Hoboken woman gets 5 years in prison for stealing $1.5M from nonprofits & schools


A Hoboken woman was sentenced to five years in prison for stealing $1.5 million from nonprofits, schools, and religious institutions in New York and New Jersey, U.S. Attorney Philip Sellinger announced.

By John Heinis/Hudson County View

Yezenia Castillo, 47, of Hoboken, pleaded guilty in April before U.S District Judge Susan D. Wigenton, to an information charging her with one count each of wire fraud and tax evasion. Wigenton imposed the sentence today in Newark federal court.

From 2012 through 2021, Castillo falsely claimed to be a CPA who could provide various financial and accounting services to non-profit organizations throughout New Jersey, including private schools and religious institutions.

Castillo was not a CPA and never provided any of these promised services.

After she was hired, Castillo used various ways to steal from her clients, including collecting fees for services that she never performed and transferring client funds to herself without authorization.

Castillo also collected funds from clients by falsely claiming she would use it to pay their taxes, but she instead kept the money.

To conceal her fraud, Castillo told victims that she had filed and paid their taxes, and she falsified receipts to make it appear to the victims as if their taxes were paid.
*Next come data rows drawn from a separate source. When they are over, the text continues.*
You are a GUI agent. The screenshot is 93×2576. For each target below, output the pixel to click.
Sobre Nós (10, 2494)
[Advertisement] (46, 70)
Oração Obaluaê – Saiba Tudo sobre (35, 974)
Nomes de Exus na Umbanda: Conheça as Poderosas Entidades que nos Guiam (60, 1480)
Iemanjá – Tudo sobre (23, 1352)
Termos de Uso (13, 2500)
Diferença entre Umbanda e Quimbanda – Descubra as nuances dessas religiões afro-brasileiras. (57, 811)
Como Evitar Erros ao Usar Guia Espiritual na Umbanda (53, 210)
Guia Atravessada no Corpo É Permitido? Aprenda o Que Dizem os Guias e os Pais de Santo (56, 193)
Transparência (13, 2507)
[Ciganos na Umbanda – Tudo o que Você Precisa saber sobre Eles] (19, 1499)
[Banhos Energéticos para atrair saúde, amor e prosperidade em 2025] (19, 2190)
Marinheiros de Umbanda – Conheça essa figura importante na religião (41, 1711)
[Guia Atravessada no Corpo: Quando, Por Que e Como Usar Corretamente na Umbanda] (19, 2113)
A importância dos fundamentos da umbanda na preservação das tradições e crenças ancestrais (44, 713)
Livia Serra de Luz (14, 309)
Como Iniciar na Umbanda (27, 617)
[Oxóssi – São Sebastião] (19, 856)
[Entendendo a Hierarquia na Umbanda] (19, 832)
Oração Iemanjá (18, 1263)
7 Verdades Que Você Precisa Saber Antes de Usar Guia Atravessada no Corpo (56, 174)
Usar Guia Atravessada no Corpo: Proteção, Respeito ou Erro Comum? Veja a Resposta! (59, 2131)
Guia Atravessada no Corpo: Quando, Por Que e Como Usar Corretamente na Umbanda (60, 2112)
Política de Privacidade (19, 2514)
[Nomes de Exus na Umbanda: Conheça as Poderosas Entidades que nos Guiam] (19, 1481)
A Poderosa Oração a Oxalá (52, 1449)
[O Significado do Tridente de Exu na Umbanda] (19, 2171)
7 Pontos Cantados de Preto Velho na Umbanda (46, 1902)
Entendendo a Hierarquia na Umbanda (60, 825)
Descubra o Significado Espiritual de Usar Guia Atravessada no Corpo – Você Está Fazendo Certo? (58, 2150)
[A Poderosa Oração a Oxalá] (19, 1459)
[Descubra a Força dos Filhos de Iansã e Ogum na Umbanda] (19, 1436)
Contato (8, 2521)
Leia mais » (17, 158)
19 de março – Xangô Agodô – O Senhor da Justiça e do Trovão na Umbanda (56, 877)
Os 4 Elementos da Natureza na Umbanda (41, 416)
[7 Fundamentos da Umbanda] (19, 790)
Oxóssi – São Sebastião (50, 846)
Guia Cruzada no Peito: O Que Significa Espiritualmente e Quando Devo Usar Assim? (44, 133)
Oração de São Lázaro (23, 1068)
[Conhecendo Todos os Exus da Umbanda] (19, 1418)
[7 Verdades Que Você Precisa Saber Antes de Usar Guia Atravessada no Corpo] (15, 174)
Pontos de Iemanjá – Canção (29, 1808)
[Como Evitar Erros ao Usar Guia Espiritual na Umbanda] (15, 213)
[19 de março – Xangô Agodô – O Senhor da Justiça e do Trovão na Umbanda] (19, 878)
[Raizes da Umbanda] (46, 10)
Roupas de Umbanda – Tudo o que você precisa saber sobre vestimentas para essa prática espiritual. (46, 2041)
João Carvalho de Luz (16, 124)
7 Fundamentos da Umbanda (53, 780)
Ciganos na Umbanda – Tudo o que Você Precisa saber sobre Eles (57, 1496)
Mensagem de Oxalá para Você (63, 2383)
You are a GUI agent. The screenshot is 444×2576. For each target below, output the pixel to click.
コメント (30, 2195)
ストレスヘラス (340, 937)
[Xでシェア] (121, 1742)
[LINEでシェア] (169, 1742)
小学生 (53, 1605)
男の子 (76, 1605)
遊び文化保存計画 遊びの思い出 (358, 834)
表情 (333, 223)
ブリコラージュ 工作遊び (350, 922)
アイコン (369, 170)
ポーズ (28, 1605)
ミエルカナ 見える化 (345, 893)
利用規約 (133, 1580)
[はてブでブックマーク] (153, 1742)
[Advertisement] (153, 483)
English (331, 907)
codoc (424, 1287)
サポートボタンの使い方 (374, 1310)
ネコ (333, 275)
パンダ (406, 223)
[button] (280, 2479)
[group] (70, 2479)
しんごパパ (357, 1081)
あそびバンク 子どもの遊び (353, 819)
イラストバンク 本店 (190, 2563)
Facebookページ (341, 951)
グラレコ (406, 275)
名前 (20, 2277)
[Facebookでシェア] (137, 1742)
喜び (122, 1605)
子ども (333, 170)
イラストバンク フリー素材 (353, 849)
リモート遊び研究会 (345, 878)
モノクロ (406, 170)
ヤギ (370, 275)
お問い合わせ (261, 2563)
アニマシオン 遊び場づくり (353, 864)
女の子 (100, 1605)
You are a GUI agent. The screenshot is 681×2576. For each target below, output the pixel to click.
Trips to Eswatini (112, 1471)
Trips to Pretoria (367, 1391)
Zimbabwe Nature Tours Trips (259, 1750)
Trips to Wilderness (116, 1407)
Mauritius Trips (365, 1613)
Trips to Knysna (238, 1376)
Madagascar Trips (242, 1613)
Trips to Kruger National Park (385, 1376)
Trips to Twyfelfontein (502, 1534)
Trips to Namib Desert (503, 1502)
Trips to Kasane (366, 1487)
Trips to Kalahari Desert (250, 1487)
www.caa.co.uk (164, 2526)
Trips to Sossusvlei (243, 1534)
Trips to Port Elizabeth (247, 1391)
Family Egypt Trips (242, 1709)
Castillo defrauded over 100 victims, resulting in financial losses totaling over $1.5 million.

According to the criminal complaint, Castillo owned three businesses: Y. Castillo, P.C., Castillo Heating and Cooling Corporation, and Hudson Accounting Services and maintained 29 separate bank accounts.

One victim organization, only identified as a religious institution in Glendale, New York, allegedly transferred about $200,000 to Castillo between 2016 and 2020 to cover their business taxes, which she instead directed into her bank accounts.

She also charged them more than $14,000 for the preparation and filing of their taxes during that time frame, and also allegedly stole an additional $7,000 from the account in 2019.

A nearly identical situation occurred with a Jersey City school between 2016 and 2018, where Castillo received $195,000 to submit to the IRS to pay their federal business taxes.

In this instance, she charged $8,100 for tax preparation and filing services and took an additional $8,000 without permission in 2016.

In addition to the prison term, Wigenton sentenced Castillo to three years of supervised release and ordered restitution of $3.25 million and forfeiture of $3.25 million.

Sellinger credited special agents of the FBI, special agents of the U.S. Department of Housing and Urban Development, Office of the Inspector General, and special agents of IRS – Criminal Investigation, with the investigation leading to the sentencing.

The government is represented by Assistant U.S. Attorney Blake Coppotelli of the U.S. Attorney’s Office Economic Crimes Unit.